Where Clustering works?

The Helm chart provided by Neo4j for their Enterprise edition works well. We were able to successfully establish clustering. See the link for reference: Neo4j Kubernetes Quickstart

Scenarios Where Clustering Did Not Work?

Scenario 1: Running the Helm Chart Using Neo4j Community Image with Dozerdb Plugin Image

We deployed the Neo4j Community and added the graphstack/dozerdb:5.16.0.0-alpha.1 image to the Helm chart as a “CustomImage”. We received the error that clustering will only work in the Neo4j Enterprise version.

Scenario 2: Using StatefulSet Replicas for Clustering

We followed the suggestion mentioned in the link below: Neo4j Helm Charts Issue #207

In this scenario, we added the graphstack/dozerdb:5.16.0.0-alpha.1 image to the Helm chart as a “CustomImage” and set the following variables:

edition: "enterprise" 
acceptLicenseAgreement: "yes" 
minimumClusterSize: 3 

We created a database named “try1” and created three replicas of the StatefulSet as “neo4j-helm1-0”, “neo4j-helm1-1”, and “neo4j-helm1-2”.
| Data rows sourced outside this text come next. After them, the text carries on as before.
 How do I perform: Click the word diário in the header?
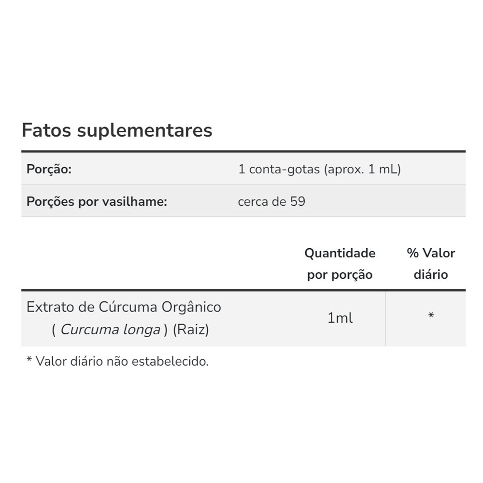(x=431, y=274)
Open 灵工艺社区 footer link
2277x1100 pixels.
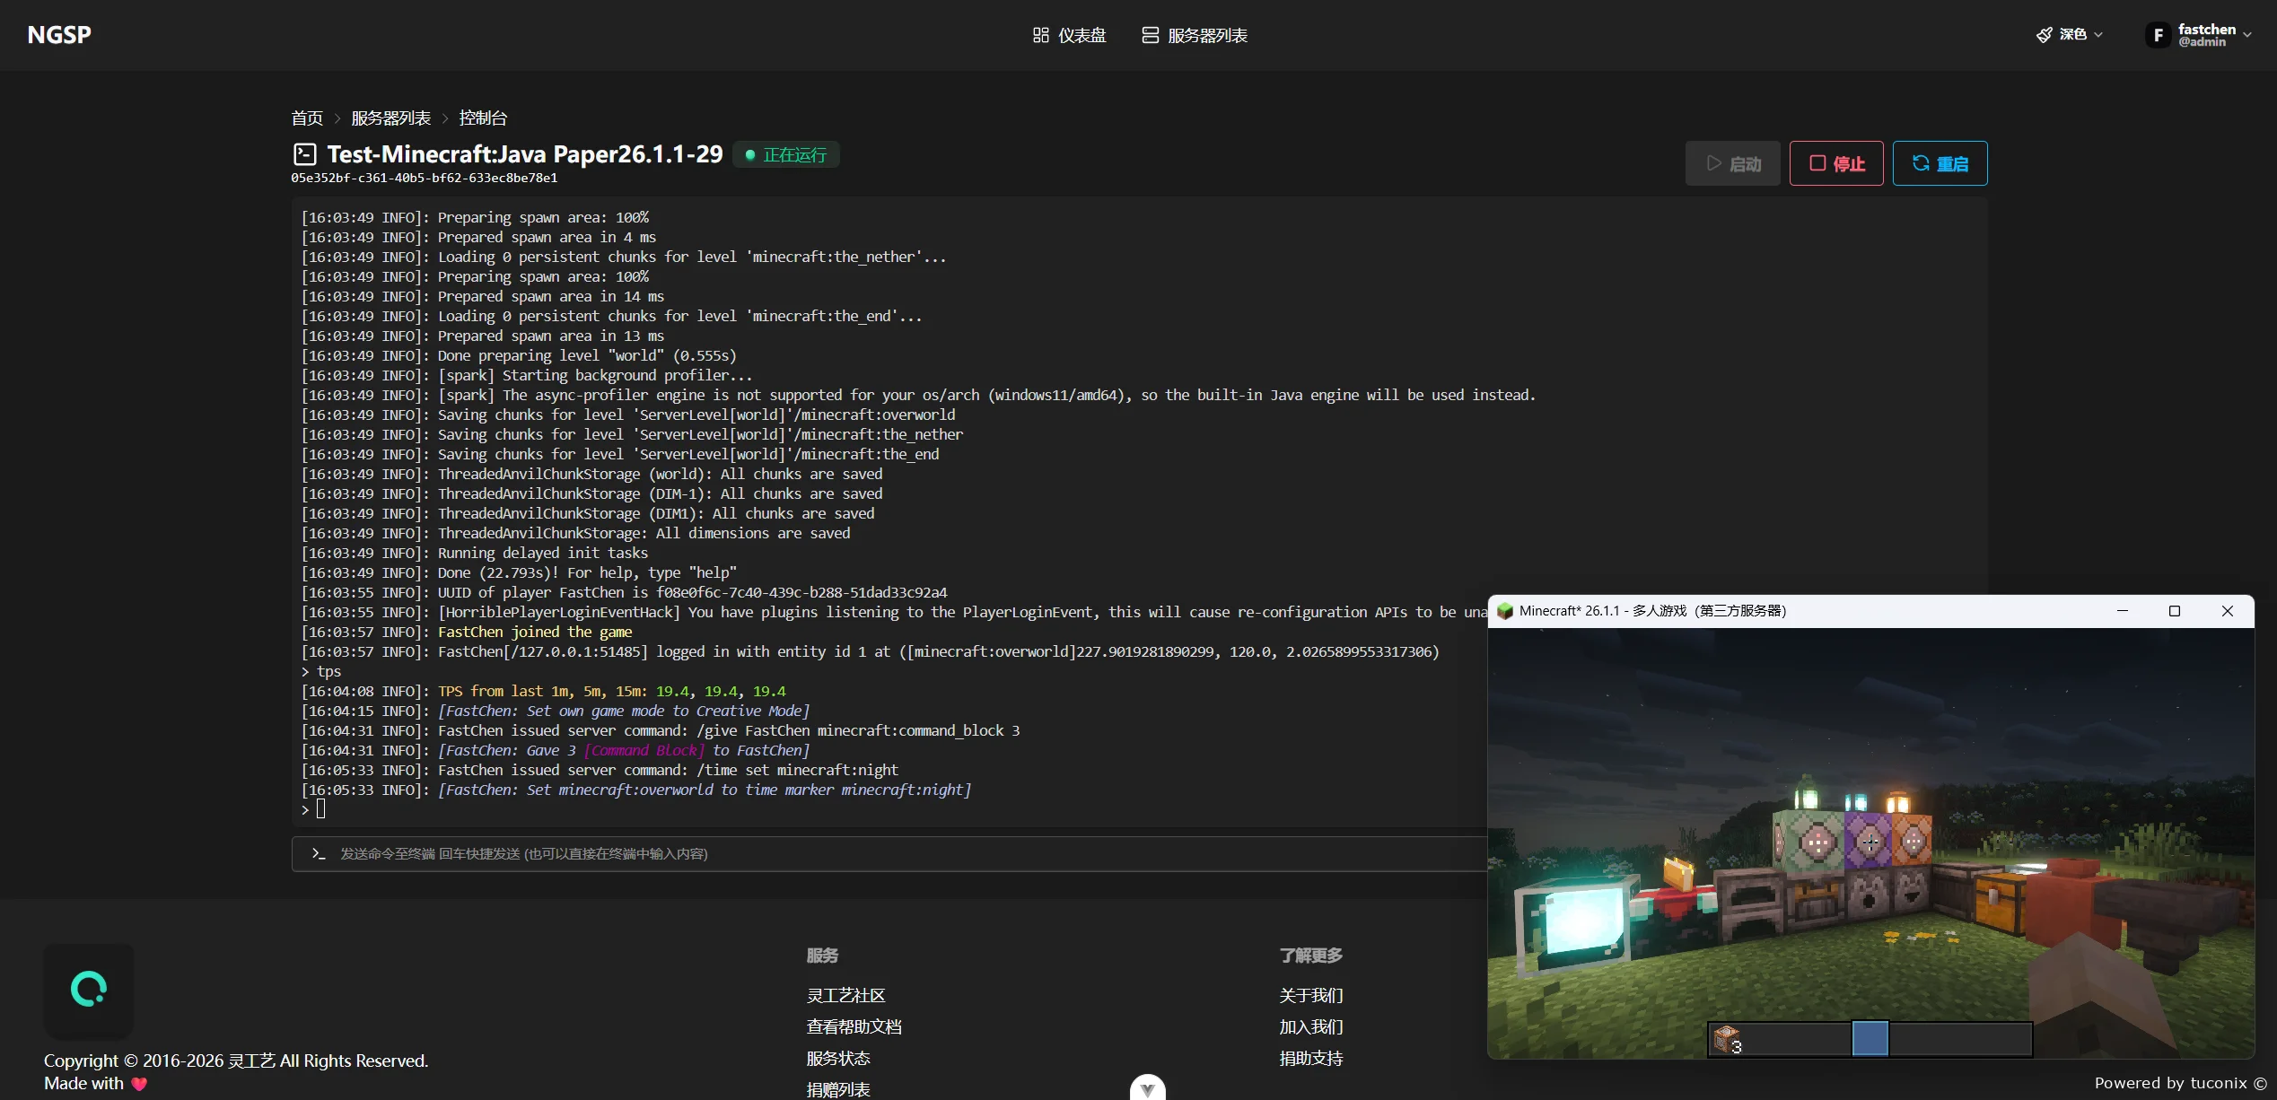(845, 995)
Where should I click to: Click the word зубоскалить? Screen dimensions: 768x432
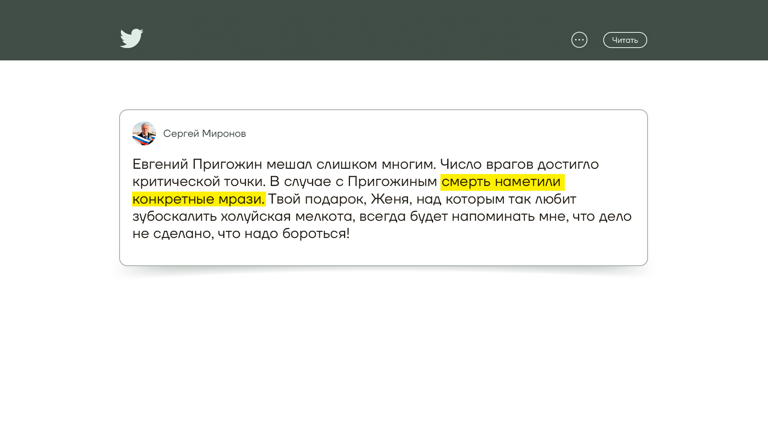[x=174, y=216]
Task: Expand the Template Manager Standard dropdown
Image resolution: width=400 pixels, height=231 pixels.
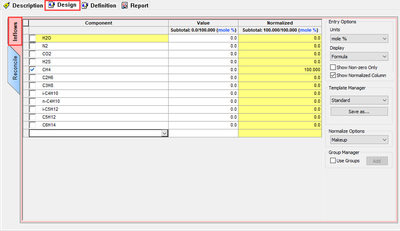Action: click(359, 100)
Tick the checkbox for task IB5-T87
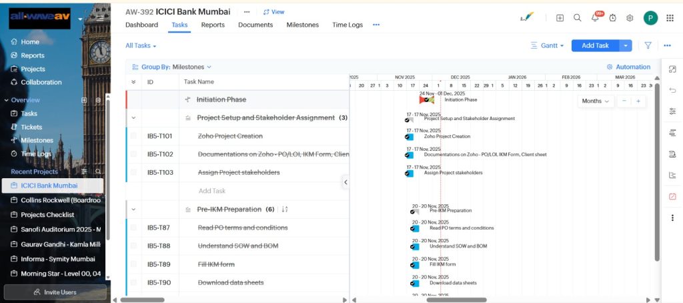Screen dimensions: 683x303 [133, 228]
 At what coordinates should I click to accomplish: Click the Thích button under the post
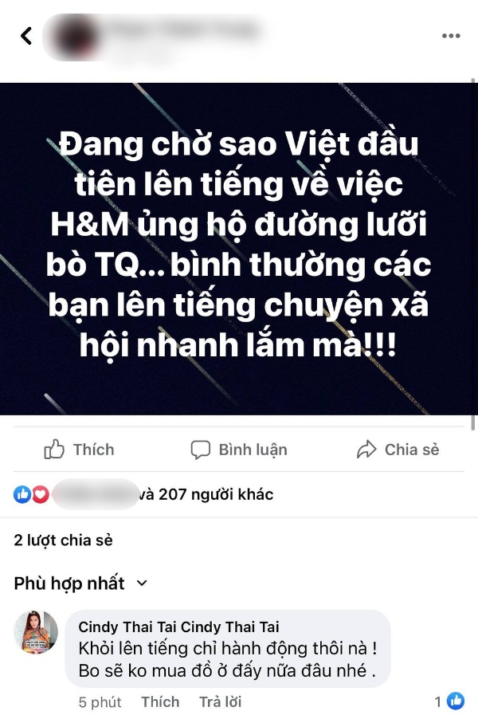point(79,450)
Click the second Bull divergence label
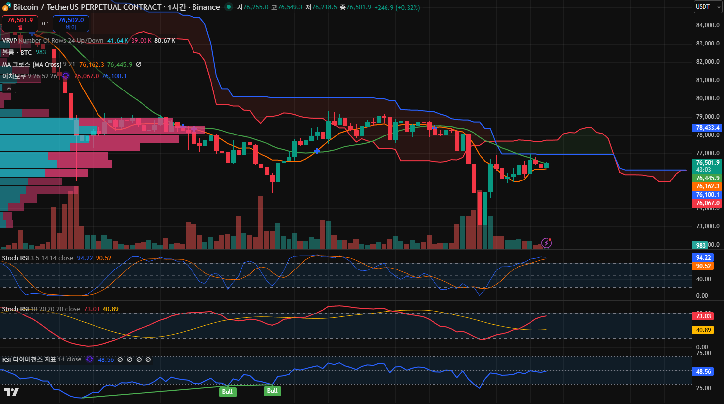 click(272, 391)

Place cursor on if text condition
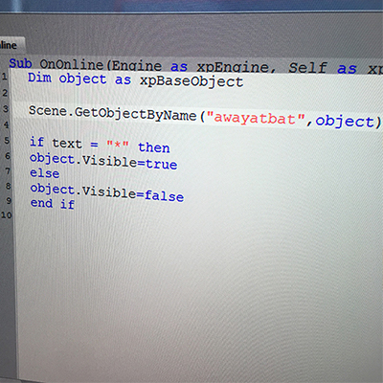point(56,143)
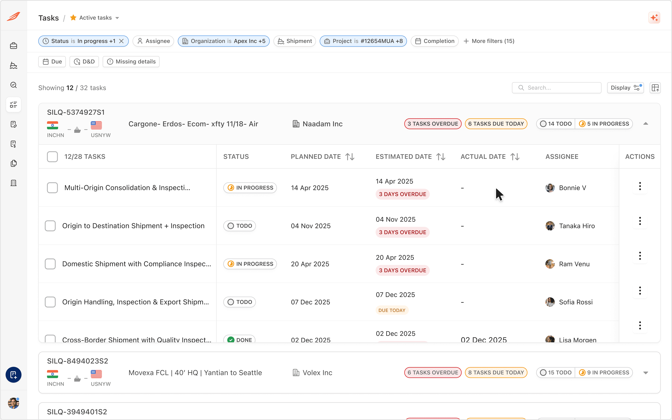Remove the Status filter with its X

point(121,41)
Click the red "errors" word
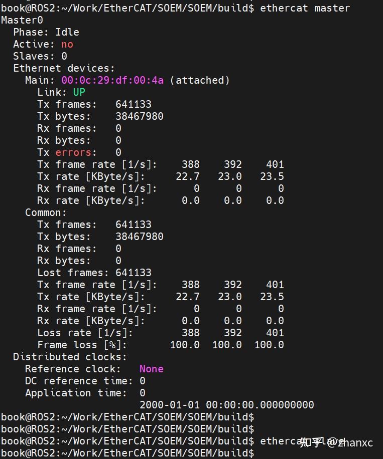383x459 pixels. click(x=73, y=152)
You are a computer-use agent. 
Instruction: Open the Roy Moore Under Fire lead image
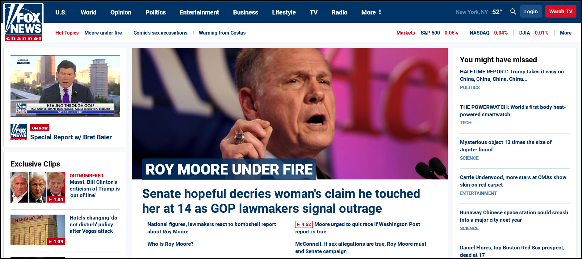[x=290, y=113]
abcd@abcd:~/helm-charts$ kubectl exec -it neo4j-helm1-0 -- bash  
neo4j@neo4j-helm1-0:~$ cd data/databases/ 
neo4j@neo4j-helm1-0:~/data/databases$ ls 
neo4j  store_lock  system  try1 
neo4j@neo4j-helm1-0:~/data/databases$ exit 
exit 
abcd@abcd:~/helm-charts$ kubectl exec -it neo4j-helm1-1 -- bash  
neo4j@neo4j-helm1-1:~$ cd data/databases/ 
neo4j@neo4j-helm1-1:~/data/databases$ ls 
neo4j  store_lock  system 
neo4j@neo4j-helm1-1:~/data/databases$  
exit 
abcd@abcd:~/helm-charts$ kubectl exec -it neo4j-helm1-2 -- bash  
neo4j@neo4j-helm1-2:~$ cd data/databases/ 
neo4j@neo4j-helm1-2:~/data/databases$ ls 
neo4j  store_lock  system 
neo4j@neo4j-helm1-2:~/data/databases$  
exit

With the above configuration, we created three replicas, but they were unable to communicate with each other. The log results below demonstrate that data created in one replica server is not being reflected in the other two replica servers.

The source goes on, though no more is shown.